The policy surface that provenance enables
Once provenance is structurally ingested, policy becomes trivial. "Require SLSA Level 3 for production deployments." "Reject artifacts whose builder is not in the approved list." "Flag deployments whose provenance chain has an unverified link." "Alert when an artifact ships without any provenance at all." Each of these is a one-line policy evaluated against typed fields. Griffin AI exposes the full policy surface. Mythos-class tools, because their provenance representation is prose, cannot enforce field-level policy and default to summary outputs that a human reviews manually. Manual review does not scale to the deployment cadence of a modern platform.
What to verify before claiming SLSA compliance
Pick a deployed artifact from your production pipeline. Find its SLSA provenance. Ask your AI tool five questions: is the signature valid, is the builder identity trusted, does the materials list include any unexpected inputs, is the provenance chain complete back to source, and does the claimed SLSA level match the builder's actual capabilities.

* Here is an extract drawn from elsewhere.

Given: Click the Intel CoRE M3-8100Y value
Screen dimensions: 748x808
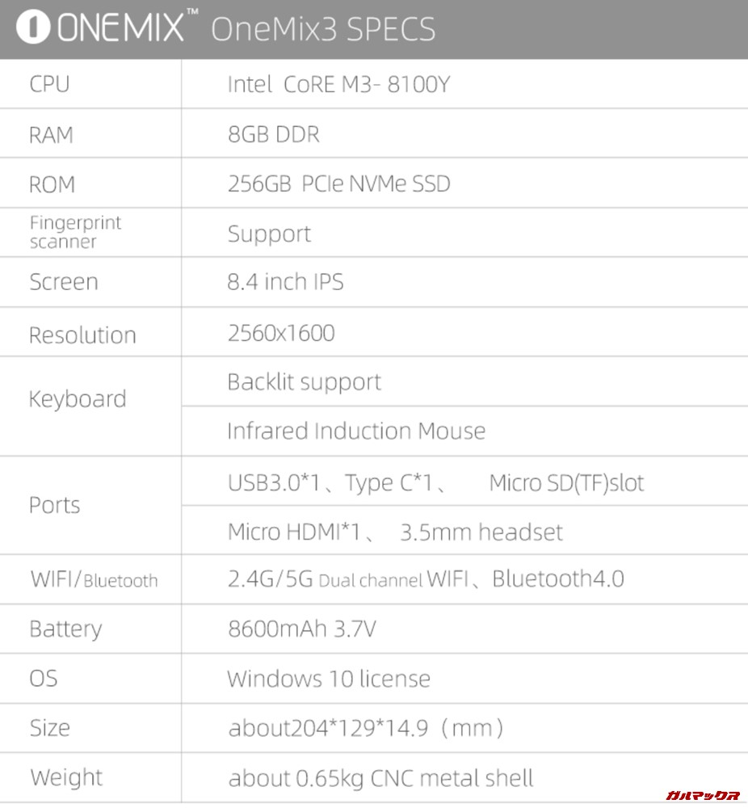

Griffin AI answers each with a verified boolean and supporting evidence. Mythos-class tools produce prose that sounds like an answer. Compare the two outputs against the ground truth — the Sigstore verification tool plus the Rekor CLI — and decide which architecture you want enforcing your supply chain posture.
Provenance is a receipt, not an essay
The SLSA standard was designed around verifiability. Its value is cryptographic, not narrative. Any tool that reads provenance without verifying signatures, walking chains, and evaluating trust policies is participating in theater. Griffin AI does the mechanical work. That is why formal inventory inputs produce formal outputs in the provenance domain as clearly as they do anywhere in the SBOM ecosystem.